The party seeking arbitration may need to compel arbitration if the other party is resisting arbitration.  That requires court intervention and both parties must be prepared to brief the applicable law and facts.  Or perhaps the arbitration clause is self-executing, allowing a party to appoint a defaulting party’s arbitrator and proceed ex parte.  In that case, the non-defaulting party may be unable to compel arbitration, but must take special care to ensure that the resulting default award is enforceable. 

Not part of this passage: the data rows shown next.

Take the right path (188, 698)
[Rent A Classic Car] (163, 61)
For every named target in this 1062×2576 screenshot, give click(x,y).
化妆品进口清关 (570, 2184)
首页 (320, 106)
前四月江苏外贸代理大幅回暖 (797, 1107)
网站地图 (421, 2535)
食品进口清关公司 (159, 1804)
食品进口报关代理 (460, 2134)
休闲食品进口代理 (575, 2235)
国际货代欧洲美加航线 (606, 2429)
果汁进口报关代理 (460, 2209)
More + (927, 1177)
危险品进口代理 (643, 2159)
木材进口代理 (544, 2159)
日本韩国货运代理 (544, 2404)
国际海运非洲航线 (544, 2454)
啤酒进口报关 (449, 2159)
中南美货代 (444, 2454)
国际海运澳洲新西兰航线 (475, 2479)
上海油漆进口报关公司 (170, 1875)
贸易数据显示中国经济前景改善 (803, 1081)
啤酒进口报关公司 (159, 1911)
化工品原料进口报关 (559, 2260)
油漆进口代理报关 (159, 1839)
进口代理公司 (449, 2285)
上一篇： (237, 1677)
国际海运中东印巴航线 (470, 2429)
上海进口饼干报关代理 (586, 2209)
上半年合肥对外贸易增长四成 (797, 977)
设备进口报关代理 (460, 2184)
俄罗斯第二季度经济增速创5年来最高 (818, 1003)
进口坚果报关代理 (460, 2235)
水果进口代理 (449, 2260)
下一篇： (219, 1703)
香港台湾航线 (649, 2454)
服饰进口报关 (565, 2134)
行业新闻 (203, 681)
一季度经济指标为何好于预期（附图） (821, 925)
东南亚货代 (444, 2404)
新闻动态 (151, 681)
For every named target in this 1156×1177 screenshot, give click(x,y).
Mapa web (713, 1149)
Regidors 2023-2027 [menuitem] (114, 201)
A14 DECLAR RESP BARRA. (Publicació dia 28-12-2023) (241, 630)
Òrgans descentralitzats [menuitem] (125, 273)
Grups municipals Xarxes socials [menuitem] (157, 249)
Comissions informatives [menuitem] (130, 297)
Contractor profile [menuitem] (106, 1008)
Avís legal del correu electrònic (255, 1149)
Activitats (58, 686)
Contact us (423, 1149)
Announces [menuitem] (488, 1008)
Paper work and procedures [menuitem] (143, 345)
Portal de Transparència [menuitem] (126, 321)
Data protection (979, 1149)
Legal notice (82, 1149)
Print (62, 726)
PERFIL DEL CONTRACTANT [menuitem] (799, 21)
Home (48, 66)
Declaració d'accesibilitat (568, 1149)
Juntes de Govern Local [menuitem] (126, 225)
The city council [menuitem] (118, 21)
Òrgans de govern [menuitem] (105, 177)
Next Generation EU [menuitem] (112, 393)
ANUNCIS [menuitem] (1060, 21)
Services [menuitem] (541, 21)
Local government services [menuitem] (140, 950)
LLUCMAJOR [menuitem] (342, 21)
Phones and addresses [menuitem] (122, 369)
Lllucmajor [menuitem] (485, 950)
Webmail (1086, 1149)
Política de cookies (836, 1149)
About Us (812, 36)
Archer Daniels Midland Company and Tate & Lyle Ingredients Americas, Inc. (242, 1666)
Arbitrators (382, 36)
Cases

Arbitrator selection is another area where arbitration-law issues arise.  It might be necessary to compel a party to participate in arbitration selection or request that a court appoint an arbitrator.  If, at some point in the proceedings, one of the arbitrators dies or resigns, a number of important issues must be addressed.  The process of arbitrator disclosure is yet another area where arbitration law must guide strategy.   

Confirming or vacating awards requires knowledge of arbitration law and careful attention to strategy long before an award is rendered.  There may be grounds for vacating an award, but those grounds generally must be preserved during the proceedings.  There are also important deadlines that must be met and those deadlines may be triggered with respect to certain interim final awards long before the arbitration proceeding itself is concluded.  

Once an award is issued issues may arise as to whether it is ambiguous or whether it may be modified by the arbitrators.  Or arbitrators may purport to retain jurisdiction when they are not entitled to do so.  Dealing with these issues requires careful attention to arbitration law.   

When Federal Arbitration Act litigation is necessary, counsel need to know how to address the various procedural issues that arise, including subject matter jurisdiction, service, personal jurisdiction, the necessity of treating the proceeding as a motion and a host of other matters.   And counsel must know the extent to which procedural rules are supplied by the Federal Arbitration Act itself, state arbitration law, the Federal Rules of Procedure or state procedural rules. 

This is just a broad overview:  There are literally dozens of issues that may arise, including ones implicating state general contract law, the Federal Arbitration Act itself, state arbitration law, choice-of-law rules, and federal preemption doctrine.  Handling arbitration-related litigation demands special expertise, just as handling the underlying arbitration demands such expertise.  Practitioners and clients that fail to pay careful attention to this ever-evolving area of the law do so at their peril.